Few people base their knowledge about software engineering on science, heuristics, and acknowledging confirmed cognitive biases. Instead, they rely on their first impressions and deep-seated conceptions. Laurent explained the “backfire effect”: When someone believes a claim and you try to use impartial evidence to debunk it, the person comes away actually more convinced of the claim than before. People like holding onto their conceived notions, and this applies to creating and testing code, too.

A concrete example of when this can be dangerous in software engineering is the “cost of fixing defects curve.” You’ve probably seen it: a smooth arc on a graph depicting how little it costs to fix defects when they’re caught early in a development cycle, and how that cost grows exponentially the later in the lifecycle they are found. In reality, Laurent showed, that cost goes up and down in peaks and valleys. A blind trust that locating defects earlier is always better leads to people spending too much time testing early on and not testing as stringently later.

Relating to this, Laurent had some advice: If you want to get people to believe something, no matter how stupid, stick a number on it.
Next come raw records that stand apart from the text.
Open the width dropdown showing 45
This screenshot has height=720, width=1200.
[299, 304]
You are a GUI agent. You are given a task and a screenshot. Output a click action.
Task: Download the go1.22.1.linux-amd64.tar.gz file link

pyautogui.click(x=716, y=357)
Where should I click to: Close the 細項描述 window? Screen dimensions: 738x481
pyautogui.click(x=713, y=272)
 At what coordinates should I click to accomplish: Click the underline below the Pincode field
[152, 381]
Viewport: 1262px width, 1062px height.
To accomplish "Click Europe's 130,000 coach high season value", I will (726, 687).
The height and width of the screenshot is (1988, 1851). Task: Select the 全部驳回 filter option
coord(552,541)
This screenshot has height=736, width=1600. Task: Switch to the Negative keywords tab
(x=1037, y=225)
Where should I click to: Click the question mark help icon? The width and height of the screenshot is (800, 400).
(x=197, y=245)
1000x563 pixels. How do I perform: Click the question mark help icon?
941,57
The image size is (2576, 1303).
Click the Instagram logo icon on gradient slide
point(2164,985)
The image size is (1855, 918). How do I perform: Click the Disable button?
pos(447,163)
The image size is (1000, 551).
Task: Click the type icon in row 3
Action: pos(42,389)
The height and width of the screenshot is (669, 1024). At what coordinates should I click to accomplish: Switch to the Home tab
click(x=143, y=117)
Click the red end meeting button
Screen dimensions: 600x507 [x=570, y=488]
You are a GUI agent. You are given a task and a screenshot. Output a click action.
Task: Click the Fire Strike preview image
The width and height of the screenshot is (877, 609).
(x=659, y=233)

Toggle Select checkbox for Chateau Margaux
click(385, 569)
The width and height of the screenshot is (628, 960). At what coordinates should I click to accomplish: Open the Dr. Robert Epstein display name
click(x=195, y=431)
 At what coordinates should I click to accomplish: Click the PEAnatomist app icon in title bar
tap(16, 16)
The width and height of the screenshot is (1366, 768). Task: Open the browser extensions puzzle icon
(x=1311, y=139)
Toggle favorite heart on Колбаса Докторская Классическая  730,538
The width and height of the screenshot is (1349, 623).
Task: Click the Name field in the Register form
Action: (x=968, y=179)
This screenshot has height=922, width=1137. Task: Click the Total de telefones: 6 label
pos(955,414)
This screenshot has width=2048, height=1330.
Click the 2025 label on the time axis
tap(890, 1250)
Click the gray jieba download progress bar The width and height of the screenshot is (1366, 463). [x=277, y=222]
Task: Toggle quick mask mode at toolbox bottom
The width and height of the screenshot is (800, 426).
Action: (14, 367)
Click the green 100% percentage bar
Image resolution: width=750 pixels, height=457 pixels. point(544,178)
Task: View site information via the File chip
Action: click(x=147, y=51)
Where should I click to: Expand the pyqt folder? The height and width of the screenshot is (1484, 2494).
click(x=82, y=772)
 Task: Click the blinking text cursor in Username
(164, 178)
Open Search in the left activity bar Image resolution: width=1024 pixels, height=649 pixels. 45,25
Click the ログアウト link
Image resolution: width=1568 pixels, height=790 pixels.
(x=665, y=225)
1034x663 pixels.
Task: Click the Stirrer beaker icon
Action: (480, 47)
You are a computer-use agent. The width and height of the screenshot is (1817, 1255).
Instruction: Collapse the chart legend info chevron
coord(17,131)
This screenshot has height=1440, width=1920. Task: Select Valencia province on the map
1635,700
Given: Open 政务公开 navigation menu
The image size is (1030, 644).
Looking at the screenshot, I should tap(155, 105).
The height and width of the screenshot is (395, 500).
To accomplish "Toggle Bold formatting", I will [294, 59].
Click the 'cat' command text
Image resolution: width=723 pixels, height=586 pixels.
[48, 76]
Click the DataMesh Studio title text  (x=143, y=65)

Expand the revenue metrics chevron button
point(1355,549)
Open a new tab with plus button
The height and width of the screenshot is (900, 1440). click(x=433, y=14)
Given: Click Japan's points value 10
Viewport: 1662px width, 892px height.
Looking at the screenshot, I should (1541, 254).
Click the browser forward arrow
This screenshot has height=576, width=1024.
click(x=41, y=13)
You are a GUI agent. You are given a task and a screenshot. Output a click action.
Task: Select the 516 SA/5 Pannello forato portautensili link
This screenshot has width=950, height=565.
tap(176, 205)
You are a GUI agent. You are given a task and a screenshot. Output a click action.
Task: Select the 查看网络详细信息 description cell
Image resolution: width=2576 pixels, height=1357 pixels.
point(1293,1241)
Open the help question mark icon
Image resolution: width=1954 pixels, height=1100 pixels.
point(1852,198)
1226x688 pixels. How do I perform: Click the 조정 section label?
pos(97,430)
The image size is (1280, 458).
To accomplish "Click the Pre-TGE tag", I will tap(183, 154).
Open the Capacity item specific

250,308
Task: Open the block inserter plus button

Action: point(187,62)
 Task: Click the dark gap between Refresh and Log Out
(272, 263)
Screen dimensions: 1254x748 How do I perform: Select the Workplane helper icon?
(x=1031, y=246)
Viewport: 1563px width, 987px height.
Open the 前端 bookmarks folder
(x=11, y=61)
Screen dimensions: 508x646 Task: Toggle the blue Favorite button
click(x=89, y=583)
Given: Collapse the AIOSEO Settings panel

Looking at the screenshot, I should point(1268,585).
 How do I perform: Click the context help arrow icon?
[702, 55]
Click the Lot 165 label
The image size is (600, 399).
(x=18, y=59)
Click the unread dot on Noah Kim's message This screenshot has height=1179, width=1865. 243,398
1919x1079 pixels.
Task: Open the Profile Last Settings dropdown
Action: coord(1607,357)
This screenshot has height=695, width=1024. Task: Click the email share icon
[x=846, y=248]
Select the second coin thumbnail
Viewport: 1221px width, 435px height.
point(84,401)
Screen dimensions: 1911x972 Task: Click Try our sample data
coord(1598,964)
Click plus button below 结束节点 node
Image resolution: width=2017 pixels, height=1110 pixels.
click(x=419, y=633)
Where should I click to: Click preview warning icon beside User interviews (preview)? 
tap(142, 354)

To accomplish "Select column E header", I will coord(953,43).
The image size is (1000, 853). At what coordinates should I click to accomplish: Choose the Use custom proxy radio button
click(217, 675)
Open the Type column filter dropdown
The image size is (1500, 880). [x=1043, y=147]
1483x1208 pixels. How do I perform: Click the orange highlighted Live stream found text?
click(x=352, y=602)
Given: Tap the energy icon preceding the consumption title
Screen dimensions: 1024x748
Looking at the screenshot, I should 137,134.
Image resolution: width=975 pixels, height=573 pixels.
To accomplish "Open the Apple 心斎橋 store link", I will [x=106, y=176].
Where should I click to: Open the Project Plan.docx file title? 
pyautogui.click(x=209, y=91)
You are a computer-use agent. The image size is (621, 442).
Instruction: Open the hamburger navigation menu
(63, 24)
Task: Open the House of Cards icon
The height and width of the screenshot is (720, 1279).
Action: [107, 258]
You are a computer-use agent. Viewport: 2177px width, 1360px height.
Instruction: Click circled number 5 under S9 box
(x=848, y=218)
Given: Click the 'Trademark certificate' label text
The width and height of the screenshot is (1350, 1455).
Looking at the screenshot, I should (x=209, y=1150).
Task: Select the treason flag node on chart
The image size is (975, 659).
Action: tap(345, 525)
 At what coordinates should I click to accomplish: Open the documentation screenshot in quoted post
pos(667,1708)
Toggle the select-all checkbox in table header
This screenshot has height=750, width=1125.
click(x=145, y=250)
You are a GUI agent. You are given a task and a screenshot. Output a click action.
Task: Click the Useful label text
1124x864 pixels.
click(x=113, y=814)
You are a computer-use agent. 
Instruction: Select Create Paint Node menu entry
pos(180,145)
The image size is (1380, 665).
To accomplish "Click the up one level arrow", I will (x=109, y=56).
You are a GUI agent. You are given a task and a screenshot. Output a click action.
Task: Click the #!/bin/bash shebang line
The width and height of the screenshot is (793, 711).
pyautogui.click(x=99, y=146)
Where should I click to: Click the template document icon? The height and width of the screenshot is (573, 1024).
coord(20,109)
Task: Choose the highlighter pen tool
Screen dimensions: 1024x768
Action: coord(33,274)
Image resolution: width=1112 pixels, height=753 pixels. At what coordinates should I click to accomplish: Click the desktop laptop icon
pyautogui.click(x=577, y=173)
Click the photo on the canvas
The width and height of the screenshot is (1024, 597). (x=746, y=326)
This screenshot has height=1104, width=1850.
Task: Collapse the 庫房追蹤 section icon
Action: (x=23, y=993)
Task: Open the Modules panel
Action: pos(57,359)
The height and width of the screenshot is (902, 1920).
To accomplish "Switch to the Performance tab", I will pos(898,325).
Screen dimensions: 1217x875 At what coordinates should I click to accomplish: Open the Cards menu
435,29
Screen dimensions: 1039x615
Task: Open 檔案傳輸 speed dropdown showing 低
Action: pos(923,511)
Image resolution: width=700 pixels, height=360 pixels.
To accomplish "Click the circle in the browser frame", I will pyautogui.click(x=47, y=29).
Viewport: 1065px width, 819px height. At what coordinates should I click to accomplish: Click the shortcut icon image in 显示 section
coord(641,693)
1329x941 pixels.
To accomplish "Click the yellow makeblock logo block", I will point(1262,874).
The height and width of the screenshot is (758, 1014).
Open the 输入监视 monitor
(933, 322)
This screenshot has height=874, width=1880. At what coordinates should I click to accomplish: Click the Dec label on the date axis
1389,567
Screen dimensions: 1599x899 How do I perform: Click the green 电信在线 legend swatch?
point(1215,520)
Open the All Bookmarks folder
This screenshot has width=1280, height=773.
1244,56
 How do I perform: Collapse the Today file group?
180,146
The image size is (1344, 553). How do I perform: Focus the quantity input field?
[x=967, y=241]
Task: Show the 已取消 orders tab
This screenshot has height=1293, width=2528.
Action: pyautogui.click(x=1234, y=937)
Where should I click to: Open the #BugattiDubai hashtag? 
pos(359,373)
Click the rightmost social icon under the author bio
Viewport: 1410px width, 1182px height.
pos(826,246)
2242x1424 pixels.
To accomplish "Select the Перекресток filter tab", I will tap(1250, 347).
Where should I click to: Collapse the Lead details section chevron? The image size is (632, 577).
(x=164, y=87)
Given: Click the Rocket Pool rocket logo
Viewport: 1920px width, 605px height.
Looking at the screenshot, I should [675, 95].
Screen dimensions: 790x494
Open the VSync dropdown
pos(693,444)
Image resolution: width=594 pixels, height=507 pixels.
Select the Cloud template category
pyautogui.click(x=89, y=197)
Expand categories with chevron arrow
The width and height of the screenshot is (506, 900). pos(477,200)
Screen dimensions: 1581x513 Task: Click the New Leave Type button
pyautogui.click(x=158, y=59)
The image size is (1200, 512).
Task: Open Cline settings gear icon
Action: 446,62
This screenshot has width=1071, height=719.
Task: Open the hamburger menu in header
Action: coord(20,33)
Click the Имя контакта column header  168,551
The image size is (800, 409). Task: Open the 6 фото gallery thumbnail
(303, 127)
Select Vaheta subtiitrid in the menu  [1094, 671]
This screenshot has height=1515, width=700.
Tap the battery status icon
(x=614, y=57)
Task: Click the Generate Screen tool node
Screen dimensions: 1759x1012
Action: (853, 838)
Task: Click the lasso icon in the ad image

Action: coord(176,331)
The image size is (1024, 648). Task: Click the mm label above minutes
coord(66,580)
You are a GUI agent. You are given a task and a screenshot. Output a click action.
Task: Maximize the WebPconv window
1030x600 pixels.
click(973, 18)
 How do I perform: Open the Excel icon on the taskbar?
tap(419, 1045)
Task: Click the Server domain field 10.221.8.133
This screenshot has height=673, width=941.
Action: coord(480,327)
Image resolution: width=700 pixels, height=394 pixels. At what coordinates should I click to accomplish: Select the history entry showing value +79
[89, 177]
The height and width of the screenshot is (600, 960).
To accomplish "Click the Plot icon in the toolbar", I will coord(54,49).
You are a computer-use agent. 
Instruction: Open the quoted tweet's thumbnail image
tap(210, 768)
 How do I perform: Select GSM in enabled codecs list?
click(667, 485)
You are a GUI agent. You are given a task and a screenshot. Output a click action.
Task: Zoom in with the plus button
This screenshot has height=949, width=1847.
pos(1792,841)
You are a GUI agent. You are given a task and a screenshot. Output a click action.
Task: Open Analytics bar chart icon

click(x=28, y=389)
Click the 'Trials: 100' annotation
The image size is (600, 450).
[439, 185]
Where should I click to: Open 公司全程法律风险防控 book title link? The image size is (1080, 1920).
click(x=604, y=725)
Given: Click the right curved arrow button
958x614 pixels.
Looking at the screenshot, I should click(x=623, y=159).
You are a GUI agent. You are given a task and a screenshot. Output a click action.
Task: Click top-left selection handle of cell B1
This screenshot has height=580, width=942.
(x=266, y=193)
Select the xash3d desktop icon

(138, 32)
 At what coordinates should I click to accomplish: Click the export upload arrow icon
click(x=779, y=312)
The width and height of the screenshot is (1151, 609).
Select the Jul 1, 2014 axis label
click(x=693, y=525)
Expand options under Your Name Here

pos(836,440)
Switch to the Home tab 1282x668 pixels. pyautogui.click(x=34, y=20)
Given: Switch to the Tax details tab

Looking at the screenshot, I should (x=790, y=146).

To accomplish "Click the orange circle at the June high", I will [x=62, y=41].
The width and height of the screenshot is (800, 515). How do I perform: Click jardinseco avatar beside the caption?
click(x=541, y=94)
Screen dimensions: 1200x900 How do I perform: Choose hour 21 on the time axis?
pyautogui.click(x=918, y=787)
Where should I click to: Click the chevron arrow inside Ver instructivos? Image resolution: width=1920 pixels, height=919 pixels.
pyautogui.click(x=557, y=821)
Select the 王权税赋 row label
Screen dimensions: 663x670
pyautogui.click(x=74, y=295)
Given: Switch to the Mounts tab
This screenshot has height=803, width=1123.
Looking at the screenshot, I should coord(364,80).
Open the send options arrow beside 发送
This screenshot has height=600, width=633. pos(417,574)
Something about the perception that somebody, somewhere took the time to quantify a statement makes it much more believable to the average person.

For instance, a popular statistic in the software world is that 56 percent of all bugs identified in projects originate in the requirements phase. After some digging, Laurent discovered that this fact originated from one study. There is no evidence that this is a widespread truth, yet it keeps getting perpetuated. Instead of taking this as law, developers and testers should be focused on what is true for their specific projects and addressing each phase with fresh eyes and open minds.

So, how can you take a more systematic and disciplined approach to your software projects? Laurent recommends the PDCA cycle: plan, do, check, act. Unfortunately, due to confirmation bias, he says that more often those letters stand for promise, delay, cancel, apologize! Sometimes we fancy ourselves so clever that we dig ourselves into a hole, and you know the saying: If you find yourself in a hole, stop digging. Laurent illustrated this with a quote attributed to Albert Einstein: “We can not solve our problems with the same level of thinking that created them.” (However, of course Laurent looked up this remark, and it’s actually a paraphrase of Einstein’s original quote—which was about war, not software development.)

While it’s useful to know when information is false, debunking ideas isn’t enough. You should be constructive as well as skeptical, and treat every bug as an opportunity to learn.

The overarching message of Laurent’s keynote can be summed up by a parable he related. A rich man had been pestering a Zen master to take him on as an apprentice. He invites the Zen master to his house for tea, and the whole time he’s showing off his large collection of books and bragging about his extensive learning. They sit down for tea, and the Zen master begins pouring a cup for the man. The tea reaches the brim, but the Zen master keeps pouring until it spills over. “Why did you do that?” the rich man cried. “Your mind is like this cup,” the Zen master said. “It is so full that there is no room for anything else.”

Don’t let your minds be so full of previous knowledge that you reject new perceptions for want of space, Laurent said. Leave yourself open to new ideas and be a thinker as well as a doer, and you will be able to approach software engineering in a more effective way.